KOMPAS/P RADITYA MAHENDRA YASA
Aktivitas penjemuran kain sarung yang menjadi industri rumahan di Kampung Kertoharjo, Kecamatan Pekalongan Selatan, Kota Pekalongan, Jawa Tengah, Selasa (23/5/2023). Setelah beberapa waktu terdampak pandemi sentra kerajinan batik di Pekalongan kembali berangsur pulih. Perajin kembali memproduksi kerajinan batik dari penyediaan kain, pewarnaan, batik cap hingga batik tulis. Pemesanan kerajinan batik dan turunannya kembali menerima pesanan dan memasarkan kembali ke sejumlah daerah.
Karena keterbatasan ruang kolom, saya belum mengulas faktor perubahan cara berkonsumsi, di mana orang tak lagi mementingkan kepemilikan barang, tapi beralih menikmati pengalaman. Merawat kulit dan berwisata, misalnya.
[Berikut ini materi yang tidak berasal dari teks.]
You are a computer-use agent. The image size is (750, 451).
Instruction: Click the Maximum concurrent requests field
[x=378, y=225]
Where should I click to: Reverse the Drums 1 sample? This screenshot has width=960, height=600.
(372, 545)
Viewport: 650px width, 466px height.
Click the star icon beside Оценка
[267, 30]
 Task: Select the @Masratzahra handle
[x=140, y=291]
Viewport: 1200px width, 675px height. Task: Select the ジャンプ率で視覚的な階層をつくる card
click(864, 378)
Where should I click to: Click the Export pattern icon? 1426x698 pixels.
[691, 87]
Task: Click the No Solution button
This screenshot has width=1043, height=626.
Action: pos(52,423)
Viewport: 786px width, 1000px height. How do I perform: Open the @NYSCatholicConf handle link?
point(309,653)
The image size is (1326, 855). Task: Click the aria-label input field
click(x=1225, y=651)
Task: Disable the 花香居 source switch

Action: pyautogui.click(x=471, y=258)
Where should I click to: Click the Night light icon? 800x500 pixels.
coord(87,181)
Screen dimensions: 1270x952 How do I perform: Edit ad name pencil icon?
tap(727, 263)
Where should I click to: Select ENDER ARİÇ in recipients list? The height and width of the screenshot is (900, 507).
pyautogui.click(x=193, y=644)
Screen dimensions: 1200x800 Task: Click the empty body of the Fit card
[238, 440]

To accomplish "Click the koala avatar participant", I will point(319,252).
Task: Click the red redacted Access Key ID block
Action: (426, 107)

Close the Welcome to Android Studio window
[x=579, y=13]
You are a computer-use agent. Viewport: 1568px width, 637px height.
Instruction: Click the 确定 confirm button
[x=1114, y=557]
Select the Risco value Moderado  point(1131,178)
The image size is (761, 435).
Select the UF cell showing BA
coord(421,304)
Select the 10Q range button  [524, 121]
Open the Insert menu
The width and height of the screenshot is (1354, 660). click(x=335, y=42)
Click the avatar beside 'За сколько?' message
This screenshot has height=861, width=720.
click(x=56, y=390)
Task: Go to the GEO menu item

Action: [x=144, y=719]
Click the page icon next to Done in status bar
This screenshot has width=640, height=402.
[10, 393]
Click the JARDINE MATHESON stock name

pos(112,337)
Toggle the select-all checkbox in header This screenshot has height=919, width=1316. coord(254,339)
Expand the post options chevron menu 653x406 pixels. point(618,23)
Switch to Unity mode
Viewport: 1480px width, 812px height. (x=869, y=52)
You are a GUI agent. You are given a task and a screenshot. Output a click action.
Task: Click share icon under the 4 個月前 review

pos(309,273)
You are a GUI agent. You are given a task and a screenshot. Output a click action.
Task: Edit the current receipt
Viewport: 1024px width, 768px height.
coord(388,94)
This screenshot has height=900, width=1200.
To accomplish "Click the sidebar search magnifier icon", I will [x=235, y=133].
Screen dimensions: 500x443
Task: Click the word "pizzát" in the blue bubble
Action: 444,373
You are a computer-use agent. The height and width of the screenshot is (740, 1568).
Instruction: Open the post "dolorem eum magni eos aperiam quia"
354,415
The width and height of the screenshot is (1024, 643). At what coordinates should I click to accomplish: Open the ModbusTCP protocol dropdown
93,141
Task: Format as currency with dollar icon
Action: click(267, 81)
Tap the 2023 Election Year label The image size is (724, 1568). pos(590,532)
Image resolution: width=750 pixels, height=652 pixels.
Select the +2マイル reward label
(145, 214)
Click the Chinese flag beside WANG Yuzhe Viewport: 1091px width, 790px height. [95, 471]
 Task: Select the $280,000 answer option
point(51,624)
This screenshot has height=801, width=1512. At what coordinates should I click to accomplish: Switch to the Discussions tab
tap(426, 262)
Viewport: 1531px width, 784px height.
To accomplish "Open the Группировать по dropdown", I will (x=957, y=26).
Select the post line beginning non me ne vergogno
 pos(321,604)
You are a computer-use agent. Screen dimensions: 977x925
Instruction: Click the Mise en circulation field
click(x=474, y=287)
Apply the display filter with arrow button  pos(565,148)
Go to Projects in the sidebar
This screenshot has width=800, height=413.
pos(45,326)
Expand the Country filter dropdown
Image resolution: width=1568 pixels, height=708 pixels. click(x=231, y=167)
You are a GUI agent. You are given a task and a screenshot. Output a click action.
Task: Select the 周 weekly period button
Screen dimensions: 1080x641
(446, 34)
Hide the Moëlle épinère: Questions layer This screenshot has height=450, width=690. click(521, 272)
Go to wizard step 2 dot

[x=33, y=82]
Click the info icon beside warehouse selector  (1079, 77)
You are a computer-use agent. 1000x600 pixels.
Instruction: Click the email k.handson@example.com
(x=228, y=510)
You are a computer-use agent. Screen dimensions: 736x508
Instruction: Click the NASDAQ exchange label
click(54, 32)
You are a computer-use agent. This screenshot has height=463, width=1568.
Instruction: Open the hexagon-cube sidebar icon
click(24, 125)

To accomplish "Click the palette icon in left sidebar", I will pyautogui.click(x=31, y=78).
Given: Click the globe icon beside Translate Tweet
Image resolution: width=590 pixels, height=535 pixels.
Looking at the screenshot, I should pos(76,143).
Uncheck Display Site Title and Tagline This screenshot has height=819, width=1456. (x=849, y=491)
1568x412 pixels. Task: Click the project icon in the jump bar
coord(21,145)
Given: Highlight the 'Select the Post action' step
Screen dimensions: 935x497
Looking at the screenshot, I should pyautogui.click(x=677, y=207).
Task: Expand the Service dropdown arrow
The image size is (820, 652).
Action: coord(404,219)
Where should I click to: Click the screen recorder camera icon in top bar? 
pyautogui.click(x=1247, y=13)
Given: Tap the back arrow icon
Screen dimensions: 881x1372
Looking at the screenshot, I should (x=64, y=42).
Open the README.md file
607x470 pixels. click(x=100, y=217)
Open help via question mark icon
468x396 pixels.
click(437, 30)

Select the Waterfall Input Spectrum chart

Nah, permintaan terbatas akan mengurangi insentif memproduksi pasokan. Saya menghargai didirikannya SMK khusus batik di beberapa provinsi, tetapi satu-dua dekade ini mengunjungi usaha batik aktif saya jarang sekali melihat pembatik berusia 20-an. Bahkan, untuk batik cap, yang dikerjakan pria karena butuh kekuatan fisik mengoperasikan besi panas sekian jam, saya jarang bertemu pria muda. Bukannya Indonesia defisit pekerja usia produktif, tetapi bisa dipahami mereka lebih terinsentif bekerja di pabrik yang butuh keterampilan rendah tetapi diupah UMR setara pembatik yang harus tekun belajar memegang canting, mencari ilham motif, dan menarik garis dalam satu tarikan napas.
Akankah batik tulis dan cap mati? Tidak. Tapi dari pengamatan saya, pasarnya akan makin mengerucut bukan saja ke kelas atas, namun juga ke demografi yang padat berkegiatan dan butuh tampil menawan dalam balutan warisan budaya. Selebihnya yang beredar adalah ”batik” sebagai motif tekstil yang akan dipakai mulai dari seragam murid/pegawai, busana kerja/santai, busana formal, bahkan bagi sebagian orang, dan perangkat dekorasi rumah. Lebih dari sekarang, batik akan makin terpolarisasi. Apa lantas lapangan pekerjaan jadi berkurang? Tidak juga. Mencetak motif batik bisa dilakukan sebagai divestasi usaha perusahaan batik.
Agar warisan batik tetap hidup, edukasi diperlukan sejak jenjang pendidikan formal. Bukan hanya batik, namun juga tentang tenun, jumputan, dan kriya lainnya. Banyak orang Indonesia yang mabok shiboriJepang tanpa paham itu esensinya jumputan; bahkan ada jurnalis yang mengelirukan tenun ikat dengan tie-dye (bahasa Inggris untuk jumputan). Bila paham filosofi dan teknis, lebih mudah digugah melestarikan ketimbang selalu ditodong bersikap patriotis.